Então, pergunto: qual o problema? O Sigur Rós não poderia querer ganhar dinheiro? Os caras não podem amadurecer e perceber que aquela sonoridade de 1999 não representa mais a mesma coisa ou os mesmos interesses que eles têm hoje? Renovar é um crime? Experimentar é um pecado? Entretanto, a resposta veio em uma reflexão mais simples... Alguém acha mesmo que um dia as rádios vão tocar músicas como "Gobbledigook"? Ora, penso que o dia em que isso acontecer, vai ser um sinal de as rádios estão abrindo suas mentes para novas opções e qualidades!



Também penso que qualquer um dos que reclamaram de "Gobbledigook", quando a ouvissem tocando numa rádio, aumentariam o volume, parariam o que estavam fazendo e iria cantar junto, bem alto. Sigur Rós assinou um contrato com um gravadora maior (a EMI) em 2000, depois do sucesso de "Ágætis byrjun". Dizem que eles até tiveram ofertas mais lucrativas, mas ainda assim eles escolheram a que permitia maior liberdade artística. Apesar disso, algumas de suas músicas circularam em filmes como "Vanilla sky" e séries como "CSI" ou "24 hours". Isso é ser pop!



Em 2002, quando o Sigur Rós lançou um disco chamado "( )" (sim, 'parênteses' ou 'o álbum sem nome'), fizeram uma verdaeira manobra comercial. O disco não teria nome, as músicas não teriam nome, tudo seria cantado no 'vonlenska' (a língua inventada mas que nada significa) e o encarte teria uma página em branco para cada música,d e forma que o comprador do álbum pudesse escrever suas próprias letras.

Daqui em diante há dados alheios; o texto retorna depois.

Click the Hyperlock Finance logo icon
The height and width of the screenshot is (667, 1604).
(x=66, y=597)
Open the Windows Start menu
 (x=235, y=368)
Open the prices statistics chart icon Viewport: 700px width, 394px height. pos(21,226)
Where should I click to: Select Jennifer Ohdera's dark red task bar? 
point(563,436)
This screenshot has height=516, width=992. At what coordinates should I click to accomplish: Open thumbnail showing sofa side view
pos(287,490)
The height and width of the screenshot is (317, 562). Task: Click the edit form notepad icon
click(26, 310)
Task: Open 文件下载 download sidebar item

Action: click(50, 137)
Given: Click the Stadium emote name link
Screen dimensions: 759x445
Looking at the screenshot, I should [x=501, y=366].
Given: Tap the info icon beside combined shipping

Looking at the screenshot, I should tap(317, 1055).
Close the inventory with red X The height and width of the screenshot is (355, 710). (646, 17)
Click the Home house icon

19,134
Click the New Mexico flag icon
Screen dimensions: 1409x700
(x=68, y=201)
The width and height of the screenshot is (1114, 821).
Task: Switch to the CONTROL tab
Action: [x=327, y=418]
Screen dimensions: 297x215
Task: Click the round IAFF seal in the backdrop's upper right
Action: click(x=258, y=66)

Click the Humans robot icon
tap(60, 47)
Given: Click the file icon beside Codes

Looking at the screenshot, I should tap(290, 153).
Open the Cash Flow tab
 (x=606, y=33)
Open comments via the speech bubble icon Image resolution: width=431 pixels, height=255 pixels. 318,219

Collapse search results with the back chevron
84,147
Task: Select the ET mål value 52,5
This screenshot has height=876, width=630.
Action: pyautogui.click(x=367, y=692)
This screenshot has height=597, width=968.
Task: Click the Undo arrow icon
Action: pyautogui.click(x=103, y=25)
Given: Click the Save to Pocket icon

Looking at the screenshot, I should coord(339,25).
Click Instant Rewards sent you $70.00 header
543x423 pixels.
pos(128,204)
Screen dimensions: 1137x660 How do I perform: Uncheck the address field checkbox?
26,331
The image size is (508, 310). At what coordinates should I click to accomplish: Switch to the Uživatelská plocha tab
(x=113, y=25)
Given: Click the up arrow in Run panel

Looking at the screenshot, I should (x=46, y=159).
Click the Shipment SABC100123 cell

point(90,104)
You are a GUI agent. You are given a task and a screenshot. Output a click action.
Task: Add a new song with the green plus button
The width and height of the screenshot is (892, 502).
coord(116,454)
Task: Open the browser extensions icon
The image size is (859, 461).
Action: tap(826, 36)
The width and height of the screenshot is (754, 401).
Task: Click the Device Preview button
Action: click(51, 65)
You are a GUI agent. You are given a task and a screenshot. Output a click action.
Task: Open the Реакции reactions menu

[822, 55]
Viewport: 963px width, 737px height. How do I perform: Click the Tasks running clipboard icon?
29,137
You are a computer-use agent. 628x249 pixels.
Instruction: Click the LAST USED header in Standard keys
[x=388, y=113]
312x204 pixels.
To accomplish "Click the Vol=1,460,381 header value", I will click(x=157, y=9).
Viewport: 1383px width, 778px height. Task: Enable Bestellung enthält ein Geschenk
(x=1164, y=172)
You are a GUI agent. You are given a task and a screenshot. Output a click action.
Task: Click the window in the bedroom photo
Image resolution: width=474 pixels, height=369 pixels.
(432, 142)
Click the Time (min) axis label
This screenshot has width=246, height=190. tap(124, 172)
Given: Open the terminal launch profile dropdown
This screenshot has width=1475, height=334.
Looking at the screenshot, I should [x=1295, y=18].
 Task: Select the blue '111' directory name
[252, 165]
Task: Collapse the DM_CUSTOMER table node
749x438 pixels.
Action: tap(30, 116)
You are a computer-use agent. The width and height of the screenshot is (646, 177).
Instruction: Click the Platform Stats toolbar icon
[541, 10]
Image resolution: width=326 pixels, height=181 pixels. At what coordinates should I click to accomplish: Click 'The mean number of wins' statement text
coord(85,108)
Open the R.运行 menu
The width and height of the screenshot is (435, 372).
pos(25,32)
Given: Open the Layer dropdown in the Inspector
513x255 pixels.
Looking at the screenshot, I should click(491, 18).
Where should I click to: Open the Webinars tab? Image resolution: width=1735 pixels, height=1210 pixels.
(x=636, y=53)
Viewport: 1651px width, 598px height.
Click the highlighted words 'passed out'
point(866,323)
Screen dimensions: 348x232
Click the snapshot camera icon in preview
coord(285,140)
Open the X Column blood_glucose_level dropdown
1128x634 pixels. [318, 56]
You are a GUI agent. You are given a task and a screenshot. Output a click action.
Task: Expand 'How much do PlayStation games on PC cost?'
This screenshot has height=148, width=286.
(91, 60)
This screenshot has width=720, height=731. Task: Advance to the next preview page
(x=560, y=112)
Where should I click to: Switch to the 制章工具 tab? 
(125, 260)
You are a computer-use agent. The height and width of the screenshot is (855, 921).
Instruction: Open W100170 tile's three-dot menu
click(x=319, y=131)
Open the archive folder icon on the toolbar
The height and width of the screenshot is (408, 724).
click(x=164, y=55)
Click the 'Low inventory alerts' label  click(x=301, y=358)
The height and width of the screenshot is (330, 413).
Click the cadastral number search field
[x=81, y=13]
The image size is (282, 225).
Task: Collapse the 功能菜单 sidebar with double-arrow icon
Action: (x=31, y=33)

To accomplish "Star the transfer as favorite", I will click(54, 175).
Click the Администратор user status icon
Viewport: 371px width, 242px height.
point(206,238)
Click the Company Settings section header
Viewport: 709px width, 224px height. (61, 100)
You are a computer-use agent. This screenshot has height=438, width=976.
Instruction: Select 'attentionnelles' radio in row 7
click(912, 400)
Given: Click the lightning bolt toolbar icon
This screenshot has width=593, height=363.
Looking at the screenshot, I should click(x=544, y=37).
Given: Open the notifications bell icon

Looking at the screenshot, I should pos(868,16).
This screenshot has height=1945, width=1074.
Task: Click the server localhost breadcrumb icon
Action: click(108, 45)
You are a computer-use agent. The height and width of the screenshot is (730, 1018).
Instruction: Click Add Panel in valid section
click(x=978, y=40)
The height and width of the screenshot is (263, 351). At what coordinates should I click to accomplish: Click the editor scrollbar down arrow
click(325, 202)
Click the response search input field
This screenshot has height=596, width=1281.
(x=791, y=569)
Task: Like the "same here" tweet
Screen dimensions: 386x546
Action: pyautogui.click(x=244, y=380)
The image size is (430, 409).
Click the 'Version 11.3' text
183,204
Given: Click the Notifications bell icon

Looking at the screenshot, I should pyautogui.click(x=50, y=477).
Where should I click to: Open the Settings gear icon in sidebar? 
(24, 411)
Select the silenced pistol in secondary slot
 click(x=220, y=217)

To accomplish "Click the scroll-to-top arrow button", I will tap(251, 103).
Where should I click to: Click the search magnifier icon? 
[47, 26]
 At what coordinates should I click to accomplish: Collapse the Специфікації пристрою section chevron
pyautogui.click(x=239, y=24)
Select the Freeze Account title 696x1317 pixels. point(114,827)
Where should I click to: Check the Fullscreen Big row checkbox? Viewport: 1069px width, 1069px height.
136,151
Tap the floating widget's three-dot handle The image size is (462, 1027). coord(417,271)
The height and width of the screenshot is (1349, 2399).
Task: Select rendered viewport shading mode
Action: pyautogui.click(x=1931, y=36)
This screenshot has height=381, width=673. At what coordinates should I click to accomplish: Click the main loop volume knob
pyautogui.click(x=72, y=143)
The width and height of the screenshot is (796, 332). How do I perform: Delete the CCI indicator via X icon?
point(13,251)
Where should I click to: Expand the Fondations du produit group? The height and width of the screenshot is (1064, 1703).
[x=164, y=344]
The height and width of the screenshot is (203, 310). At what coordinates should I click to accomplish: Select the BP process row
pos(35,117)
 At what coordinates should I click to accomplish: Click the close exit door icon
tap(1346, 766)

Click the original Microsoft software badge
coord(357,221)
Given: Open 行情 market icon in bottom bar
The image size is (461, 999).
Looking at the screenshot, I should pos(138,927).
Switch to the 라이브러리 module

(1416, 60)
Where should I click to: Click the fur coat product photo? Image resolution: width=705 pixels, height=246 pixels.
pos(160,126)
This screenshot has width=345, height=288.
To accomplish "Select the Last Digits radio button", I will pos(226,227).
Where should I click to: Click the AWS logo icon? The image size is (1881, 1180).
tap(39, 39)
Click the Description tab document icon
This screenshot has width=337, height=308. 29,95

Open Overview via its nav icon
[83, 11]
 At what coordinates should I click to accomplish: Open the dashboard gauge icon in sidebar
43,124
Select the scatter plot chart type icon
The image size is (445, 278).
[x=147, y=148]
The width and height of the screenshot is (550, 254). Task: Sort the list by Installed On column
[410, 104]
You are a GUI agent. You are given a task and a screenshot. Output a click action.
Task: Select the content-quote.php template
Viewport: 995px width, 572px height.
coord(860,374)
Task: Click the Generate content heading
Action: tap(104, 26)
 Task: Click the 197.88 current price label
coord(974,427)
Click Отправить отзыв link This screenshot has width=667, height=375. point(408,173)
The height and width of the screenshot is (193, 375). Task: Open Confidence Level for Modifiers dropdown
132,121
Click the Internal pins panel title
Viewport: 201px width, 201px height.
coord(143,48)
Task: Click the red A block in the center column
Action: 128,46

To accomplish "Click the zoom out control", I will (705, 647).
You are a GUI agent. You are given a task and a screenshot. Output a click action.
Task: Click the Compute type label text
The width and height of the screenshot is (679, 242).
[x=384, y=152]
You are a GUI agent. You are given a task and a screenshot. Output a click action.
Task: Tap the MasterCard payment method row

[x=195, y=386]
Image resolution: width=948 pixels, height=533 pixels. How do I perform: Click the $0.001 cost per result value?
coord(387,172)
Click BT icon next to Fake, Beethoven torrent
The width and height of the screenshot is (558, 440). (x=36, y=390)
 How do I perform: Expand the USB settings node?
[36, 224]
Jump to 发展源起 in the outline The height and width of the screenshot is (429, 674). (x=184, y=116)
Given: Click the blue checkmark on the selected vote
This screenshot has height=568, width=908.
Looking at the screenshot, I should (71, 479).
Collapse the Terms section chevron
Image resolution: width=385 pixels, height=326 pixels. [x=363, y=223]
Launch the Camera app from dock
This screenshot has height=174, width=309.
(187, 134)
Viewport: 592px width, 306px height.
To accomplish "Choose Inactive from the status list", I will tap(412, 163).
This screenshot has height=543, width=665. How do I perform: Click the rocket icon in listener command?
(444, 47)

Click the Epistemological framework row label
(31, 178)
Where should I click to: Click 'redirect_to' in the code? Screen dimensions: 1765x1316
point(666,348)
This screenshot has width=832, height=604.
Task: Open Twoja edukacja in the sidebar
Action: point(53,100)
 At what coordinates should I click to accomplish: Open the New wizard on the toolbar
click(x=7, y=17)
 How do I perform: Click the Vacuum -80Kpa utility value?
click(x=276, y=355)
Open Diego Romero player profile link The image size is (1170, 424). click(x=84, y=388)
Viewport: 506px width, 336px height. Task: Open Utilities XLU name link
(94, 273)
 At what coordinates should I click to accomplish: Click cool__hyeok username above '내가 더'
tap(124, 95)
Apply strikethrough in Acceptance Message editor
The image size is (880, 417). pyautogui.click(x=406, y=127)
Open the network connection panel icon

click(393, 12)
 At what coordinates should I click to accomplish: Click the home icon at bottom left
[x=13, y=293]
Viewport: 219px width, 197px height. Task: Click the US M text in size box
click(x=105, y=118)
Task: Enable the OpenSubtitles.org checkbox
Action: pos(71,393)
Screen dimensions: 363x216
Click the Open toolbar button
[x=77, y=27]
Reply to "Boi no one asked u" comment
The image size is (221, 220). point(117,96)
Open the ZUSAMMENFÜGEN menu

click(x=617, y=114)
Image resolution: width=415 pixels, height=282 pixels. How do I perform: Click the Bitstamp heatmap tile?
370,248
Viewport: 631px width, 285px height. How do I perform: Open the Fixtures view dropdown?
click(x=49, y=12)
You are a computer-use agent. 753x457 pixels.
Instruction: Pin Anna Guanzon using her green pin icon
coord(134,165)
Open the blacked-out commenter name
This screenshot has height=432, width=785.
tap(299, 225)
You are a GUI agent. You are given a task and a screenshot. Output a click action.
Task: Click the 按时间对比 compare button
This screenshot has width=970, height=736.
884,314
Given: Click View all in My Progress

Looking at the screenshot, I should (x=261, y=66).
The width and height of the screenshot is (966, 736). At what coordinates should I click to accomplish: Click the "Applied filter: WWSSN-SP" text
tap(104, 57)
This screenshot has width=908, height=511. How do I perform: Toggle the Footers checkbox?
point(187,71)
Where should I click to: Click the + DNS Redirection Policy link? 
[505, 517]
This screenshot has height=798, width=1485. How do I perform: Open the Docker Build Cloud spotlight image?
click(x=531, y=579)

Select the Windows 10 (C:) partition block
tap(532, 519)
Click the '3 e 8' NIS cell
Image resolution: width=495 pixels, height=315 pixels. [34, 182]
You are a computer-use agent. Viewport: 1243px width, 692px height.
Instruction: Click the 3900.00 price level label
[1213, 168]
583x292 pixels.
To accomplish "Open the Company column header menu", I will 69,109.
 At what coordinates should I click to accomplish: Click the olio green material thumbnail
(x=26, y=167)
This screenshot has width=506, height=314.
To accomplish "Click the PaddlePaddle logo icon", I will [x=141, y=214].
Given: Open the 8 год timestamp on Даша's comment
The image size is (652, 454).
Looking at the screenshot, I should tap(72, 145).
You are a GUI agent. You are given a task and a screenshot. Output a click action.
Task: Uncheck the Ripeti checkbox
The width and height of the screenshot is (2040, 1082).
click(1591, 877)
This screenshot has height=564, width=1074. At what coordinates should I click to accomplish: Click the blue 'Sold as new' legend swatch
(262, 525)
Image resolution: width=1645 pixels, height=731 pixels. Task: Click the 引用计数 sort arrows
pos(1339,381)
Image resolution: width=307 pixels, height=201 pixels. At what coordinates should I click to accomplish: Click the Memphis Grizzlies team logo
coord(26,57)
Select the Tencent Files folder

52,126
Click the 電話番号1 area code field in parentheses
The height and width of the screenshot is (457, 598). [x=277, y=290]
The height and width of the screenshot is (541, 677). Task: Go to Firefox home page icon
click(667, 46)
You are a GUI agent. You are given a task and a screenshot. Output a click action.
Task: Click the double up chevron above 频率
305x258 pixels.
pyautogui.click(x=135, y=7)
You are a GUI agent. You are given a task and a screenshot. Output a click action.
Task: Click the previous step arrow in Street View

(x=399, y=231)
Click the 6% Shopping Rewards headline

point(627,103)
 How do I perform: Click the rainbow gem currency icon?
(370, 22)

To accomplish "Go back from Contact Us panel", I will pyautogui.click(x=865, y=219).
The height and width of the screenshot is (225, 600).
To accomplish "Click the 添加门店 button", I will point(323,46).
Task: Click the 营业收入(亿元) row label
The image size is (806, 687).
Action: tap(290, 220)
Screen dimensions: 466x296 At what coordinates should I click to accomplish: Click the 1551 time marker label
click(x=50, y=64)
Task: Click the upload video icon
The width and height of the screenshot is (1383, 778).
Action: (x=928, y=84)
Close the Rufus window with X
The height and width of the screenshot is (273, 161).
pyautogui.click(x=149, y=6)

Contudo, para orientação da banda que não queria ficar chamando suas músicas de "Untitled 1", ou "Track 3", ou ainda "#4", nomes foram dados (e depois oficializados com o lançamento de "Hvarf/Heim". E a última faixa do disco se chama "Popplagið", famosa em concertos da banda desde 1999. O título significa "canção popular". Isso é pop!



E ainda, nos primórdios da banda, depois de gravarem o primeiro álbum, "Von", insatisfeitos com o resultado, lançaram um álbum só com remixes do "Von". Isso é pop! Pop é compôr músicas populares (independentes de qual povo), canções que toquem as pessoas de alguma forma. "Ný batterí", por exemplo, segundo single da banda dentre vários, é muito executada por fãs e possui uma estrutura bem convencional para o rock, ou algo que o valha (assim como "Glósóli", "Hún Jörð", "Njosnávelin", "Gong", "Myrkur" e a própria "Ágætis byrjun"). "Hoppíppólla" é uma das músicas favoritas dos fãs (até tocou no meu casamento) e é extremamente alegre, clichê e rápida, tem sido veícula junto com propagandas ambientais e trailers (assim como "Starálfur"). Isso é pop!



Agora, uma banda que lança álbuns, singles, eps e documentários não está interessada em ganhar dinheiro ou chamar a atenção? Eles só querem mostrar a arte? E a vaidade, o luxo e o essêncial, onde ficam? Por favor! Qualquer um que escutar o impronunciável álbum novo do Sigur Rós vai perceber quão esquisito é aquele som e como não vai aparecer em rádio alguma tão cedo. Até lá, enquanto a banda continua no anonimato para a alegria dos fãs 'alternativos', ñão há previsão de lançamento do álbum por aqui ou de shows nesse continente. Isso é pop?